While openQA already has support for IPMI for bare metal testing of servers, pushing the already established limits is exactly the spirit of Hackweek :)
Bernhard started experimenting with the idea of using ARM development boards to emulate a keyboard and relay openQAs keyboard commands. Next Hackweek he hopes to have a HDMI grabber so it will be able to see the video output also.
Klaus and Coolo were successful in getting openQA to control hardware with Intel vPro/AMT (as found in Thinkpads and other common laptop/desktop hardware).

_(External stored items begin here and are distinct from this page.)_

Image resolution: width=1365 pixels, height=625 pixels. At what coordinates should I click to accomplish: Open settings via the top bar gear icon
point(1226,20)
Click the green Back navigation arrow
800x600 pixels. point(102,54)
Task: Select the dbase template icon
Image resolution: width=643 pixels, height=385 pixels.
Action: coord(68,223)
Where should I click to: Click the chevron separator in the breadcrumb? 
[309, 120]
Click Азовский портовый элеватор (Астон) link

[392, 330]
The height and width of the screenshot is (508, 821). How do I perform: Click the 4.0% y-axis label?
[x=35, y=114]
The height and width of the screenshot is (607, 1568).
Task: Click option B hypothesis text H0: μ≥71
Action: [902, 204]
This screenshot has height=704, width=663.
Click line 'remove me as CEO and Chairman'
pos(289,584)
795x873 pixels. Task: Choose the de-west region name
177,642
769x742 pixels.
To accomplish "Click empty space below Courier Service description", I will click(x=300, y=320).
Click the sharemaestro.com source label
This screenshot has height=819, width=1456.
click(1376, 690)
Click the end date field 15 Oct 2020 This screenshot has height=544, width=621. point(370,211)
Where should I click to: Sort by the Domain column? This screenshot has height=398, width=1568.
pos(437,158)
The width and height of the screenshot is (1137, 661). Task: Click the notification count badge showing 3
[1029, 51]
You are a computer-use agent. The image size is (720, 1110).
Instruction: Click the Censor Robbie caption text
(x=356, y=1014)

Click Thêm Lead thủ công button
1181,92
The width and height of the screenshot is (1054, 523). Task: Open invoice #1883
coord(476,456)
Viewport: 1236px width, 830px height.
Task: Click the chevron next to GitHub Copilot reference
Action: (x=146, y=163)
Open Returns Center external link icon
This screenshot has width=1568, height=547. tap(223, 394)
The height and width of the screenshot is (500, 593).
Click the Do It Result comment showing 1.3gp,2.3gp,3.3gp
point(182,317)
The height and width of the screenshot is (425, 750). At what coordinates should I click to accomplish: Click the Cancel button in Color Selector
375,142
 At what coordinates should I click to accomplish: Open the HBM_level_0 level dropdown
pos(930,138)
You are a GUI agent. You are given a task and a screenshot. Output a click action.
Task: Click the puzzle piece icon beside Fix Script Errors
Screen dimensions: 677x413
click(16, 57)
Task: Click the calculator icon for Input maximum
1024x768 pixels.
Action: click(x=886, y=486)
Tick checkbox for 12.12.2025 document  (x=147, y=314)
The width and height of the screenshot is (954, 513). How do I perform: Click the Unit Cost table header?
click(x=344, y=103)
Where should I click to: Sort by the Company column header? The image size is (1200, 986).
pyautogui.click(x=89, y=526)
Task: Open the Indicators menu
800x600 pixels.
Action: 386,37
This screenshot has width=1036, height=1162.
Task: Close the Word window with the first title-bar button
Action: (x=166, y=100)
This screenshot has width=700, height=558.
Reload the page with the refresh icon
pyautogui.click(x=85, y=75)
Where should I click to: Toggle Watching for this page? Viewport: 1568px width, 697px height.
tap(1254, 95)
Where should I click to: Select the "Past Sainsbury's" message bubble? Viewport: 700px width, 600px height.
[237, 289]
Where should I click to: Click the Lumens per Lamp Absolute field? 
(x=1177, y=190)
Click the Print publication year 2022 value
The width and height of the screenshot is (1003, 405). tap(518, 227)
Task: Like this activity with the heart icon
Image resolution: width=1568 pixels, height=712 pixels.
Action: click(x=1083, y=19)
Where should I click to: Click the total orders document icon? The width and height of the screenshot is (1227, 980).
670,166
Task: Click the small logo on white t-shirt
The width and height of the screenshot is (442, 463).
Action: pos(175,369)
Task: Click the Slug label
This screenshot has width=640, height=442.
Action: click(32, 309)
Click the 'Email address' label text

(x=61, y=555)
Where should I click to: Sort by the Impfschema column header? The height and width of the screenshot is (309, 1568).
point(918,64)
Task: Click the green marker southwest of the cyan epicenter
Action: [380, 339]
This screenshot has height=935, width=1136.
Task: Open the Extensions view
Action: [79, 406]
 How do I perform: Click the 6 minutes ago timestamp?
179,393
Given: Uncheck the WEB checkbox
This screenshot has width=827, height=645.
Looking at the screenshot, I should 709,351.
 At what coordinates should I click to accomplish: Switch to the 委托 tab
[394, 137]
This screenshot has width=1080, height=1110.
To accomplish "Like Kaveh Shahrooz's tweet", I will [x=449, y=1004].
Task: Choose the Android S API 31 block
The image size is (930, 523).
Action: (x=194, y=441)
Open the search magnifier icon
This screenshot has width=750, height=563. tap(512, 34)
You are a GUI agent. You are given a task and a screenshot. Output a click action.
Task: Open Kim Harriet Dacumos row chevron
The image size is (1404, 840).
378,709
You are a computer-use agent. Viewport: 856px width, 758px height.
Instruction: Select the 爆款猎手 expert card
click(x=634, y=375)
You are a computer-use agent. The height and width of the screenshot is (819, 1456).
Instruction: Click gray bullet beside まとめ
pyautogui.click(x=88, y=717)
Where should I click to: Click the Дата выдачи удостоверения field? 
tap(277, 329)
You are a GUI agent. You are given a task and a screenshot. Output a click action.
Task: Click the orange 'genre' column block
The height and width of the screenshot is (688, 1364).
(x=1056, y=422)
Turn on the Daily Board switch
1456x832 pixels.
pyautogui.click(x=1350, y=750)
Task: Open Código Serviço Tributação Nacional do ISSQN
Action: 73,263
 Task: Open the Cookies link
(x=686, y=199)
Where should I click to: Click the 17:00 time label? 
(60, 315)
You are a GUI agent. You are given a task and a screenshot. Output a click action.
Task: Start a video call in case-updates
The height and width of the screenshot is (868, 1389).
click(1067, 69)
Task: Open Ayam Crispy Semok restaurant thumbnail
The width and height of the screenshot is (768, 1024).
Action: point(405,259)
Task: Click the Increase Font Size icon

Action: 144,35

This demonstration video shows it working on my very own X220 Thinkpad.

And Xudong Zhang from Beijing and myself worked on testing openQA by using openQA

Testing openQA on openQA, are you crazy?

Actually, only a little crazy.
We made life easy for ourselves by creating two disk images (one for SLES 12 and another for openSUSE 13.2) to represent the same production environments we have for http://openqa.opensuse.org and the internal SUSE openQA instance.

These images were created following the regular openQA Documentation and setup to test a 'known good' Distribution with a static set of tests (openSUSE 13.2 with the tests and needles from our GitHub project)

We then configured openQA to treat this disk image as a different 'distribution', and we wrote new tests for testing openQA (See the source code HERE)

A little bit of 'needling' later (Capturing the reference screenshots and defining the areas of interest to openQA, which can be found HERE) we had a working test run which was able to test openQA running on openSUSE 13.2

and also for testing openQA on SLES 12

These tests successfully test all the core functionality of openQA, including Upgrading from the official OBS repository, Confirming the Worker is running, Scheduling an openQA job from the shell, Confirming a Job is running from the shell, and checking the functionality of each of the UI Screens by loading up Firefox and clicking on all of the links just like a user would.

With this development, we now have a way of confirming that new builds of openQA are safe for deployment in production, which should help us be a little more fearless and rapid updating the openQA versions in use for testing openSUSE and SUSE Linux Enterprise, even when during heavy testing periods.

Expect to see these tests running on the public http://openqa.opensuse.org soon.. I just need to figure out an elegant way of triggering them automatically as soon as OBS has new RPMs for testing.

Thanks to all who made this Hackweek awesome!